This sample was found in Western Australia and formed 2.63 billion years ago in the aftermath of a large impact. Oberlin College photo/Bruce M. Simonson
More asteroids hit Earth billion of years ago than we thought.
When an asteroid hits the Earth it vaporises rock, which then expands in a massive fireball ball or vapour plume. As the plume cools, droplets of molten rock, known as spherules, form and fall covering the Earth in a thin layer.
The tiny spherules can actually reveal the size and velocity of the asteroid impact that created them billions of years ago. Scientists from Purdue University are now using them to learn more about impacts in Earth’s early history.
“Using our spherule formation model we can estimate the size of an asteroid based on the thickness of the layer and the impact velocity based on the average size of the individual spherules,” said graduate student Brandon Johnson, author of the study published in Nature. “This allows us to estimate the number and sizes of the asteroids that hit the Earth long ago.”
By examining the spherules, the researchers found that more large asteroids hit Earth between 3.5-3.25 billion years ago than scientists had previously thought. Some of them were several times larger than the one that killed off the dinosaurs 65 million years ago, Johnson said, and probably played a major role in the evolution of early life on Earth.
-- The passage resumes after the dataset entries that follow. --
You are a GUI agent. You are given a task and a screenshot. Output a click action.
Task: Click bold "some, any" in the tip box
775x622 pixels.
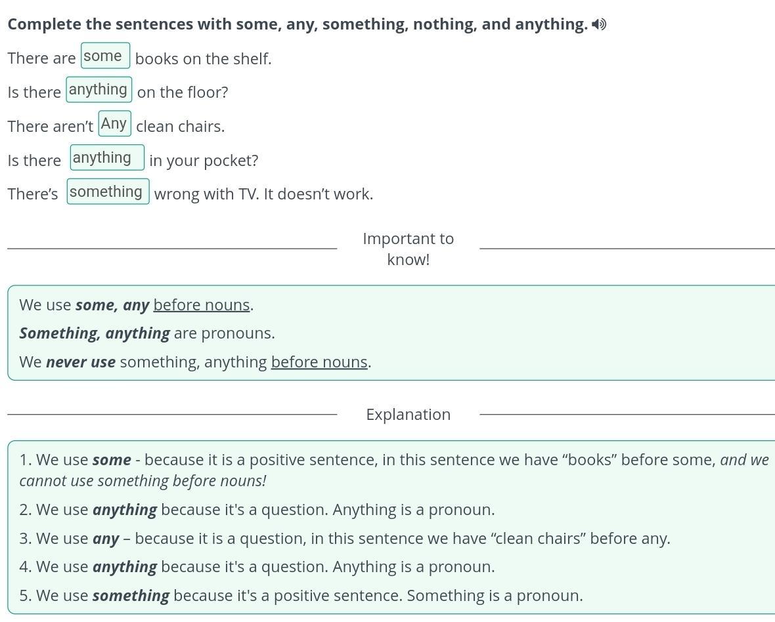(x=112, y=305)
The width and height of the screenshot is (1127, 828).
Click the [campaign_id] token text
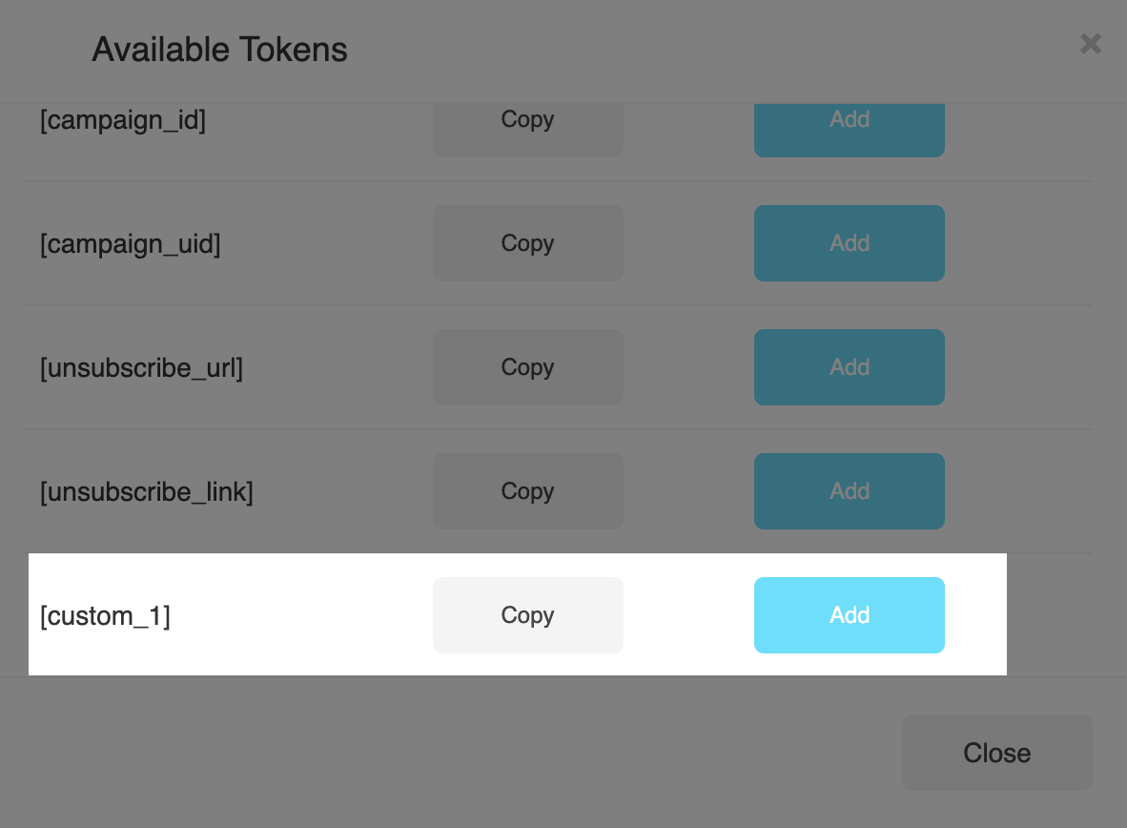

“Although asteroids impacts are usually thought of as detrimental to life, some scientist think that impacts could have help simple life by bringing organic material to Earth or setting up hydrothermal systems where life can flourish.”
When the researchers examined the number of impacts and their size, they found there were a greater number of small object hits than large ones. This matches the distribution of sizes in the asteroid belt and gives a connection between crater sizes and the asteroid belt for the first time.
The researchers have used these findings to enhance Impact: Earth!, an asteroid impact effect calculator that can estimate potential damage from a comet or asteroid based on the object’s mass.
The findings also support a new solar system model put forward by William Bottke and his colleagues in the same issue of Nature, which suggests that the asteroid extended further during the bombardment period than today. The asteroids from this extension would have been more likely to end up on Earth-crossing orbits than their main belt counterparts.